During this challenging time, we understand that many of your clients – and their employees – will now be using personal devices for work purposes, and your clients might be wondering what this means for their cyber insurance cover with Hiscox.
Generally speaking, your clients cover will be unaffected by this. There is no need to notify us of this if:
- any personal devices being used for work purposes have the same level of security as the company’s network. Your clients may wish to check this with their IT or service provider if they are unsure. This includes personal devices being used to connect to cloud resources that were live prior to policy inception; or
- your clients and their employees are connecting to company IT systems through secure remote access channels, such as a VPN ( to connect to corporate services such as remote desktop, email or file servers), or to SaaS resources (i.e. Gsuite or Office 365), that were established prior to policy inception. If a larger percentage of your clients workforce is now connecting via such channels, there is still no need to notify us, so long as the same security standards apply.

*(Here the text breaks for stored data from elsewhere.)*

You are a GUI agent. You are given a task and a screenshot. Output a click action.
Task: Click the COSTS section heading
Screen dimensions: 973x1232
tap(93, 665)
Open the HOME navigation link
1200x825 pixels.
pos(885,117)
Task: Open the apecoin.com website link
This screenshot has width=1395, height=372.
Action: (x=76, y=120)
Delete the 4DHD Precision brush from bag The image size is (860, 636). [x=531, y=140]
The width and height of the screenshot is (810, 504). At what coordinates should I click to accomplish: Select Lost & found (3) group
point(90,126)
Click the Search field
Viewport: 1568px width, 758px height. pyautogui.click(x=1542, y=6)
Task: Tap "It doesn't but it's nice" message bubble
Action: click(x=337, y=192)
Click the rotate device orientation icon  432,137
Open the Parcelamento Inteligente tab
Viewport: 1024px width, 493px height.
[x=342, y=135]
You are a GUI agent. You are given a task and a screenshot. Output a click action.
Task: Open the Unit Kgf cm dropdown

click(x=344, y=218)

Where this is not the case, please notify us of changes to your situation directly or via your broker. Where possible, your please take the steps necessary to ensure that personal devices being used for work purposes benefit from the same level of security as the corporate network.
You will also need to notify us if your clients or their employees are handling or processing payment card information (PCI data) while working remotely – whether this is on a personal or a work device.
More information on secure home-working can be found in the guidance produced by NCSC, the UK Government’s National Cyber Security Centre: https://www.ncsc.gov.uk/guidance/home-working(external link) (external link).
The Association of British Insurers has published some information to help insurance customers which your clients might find useful – they can find answers to commonly asked questions at: https://www.abi.org.uk/products-and-issues/topics-and-issues/coronavirus-qa/(external link) (external link).
My staff are now working from home. Will this affect my policy?
In most cases, you will continue to be covered for data breaches and cyber attacks against your business. You should take steps to dissuade employees from sharing business information – particularly if it contains personally identifiable information – to personal email or online storage accounts, such as Dropbox, Google Drive, etc. Damage to employees’ personal devices will not be covered.
I have had to buy new laptops for those staff working from home; do I need to notify you of this?
There is no need to notify us about new equipment, so long as the security measures in place are of the same standard or better than as originally advised.
If my systems can’t cope with the number of remote log-ins, am I covered?
In most instances this will not be covered. Hiscox cyber policies do not cover the degradation, deterioration or reduction in performance of your computer system, nor the reduction or loss of bandwidth unless caused by a malicious act. If, however, you purchase the optional Operational Error cover and the incident is caused by a misconfiguration or other human error then you may have cover.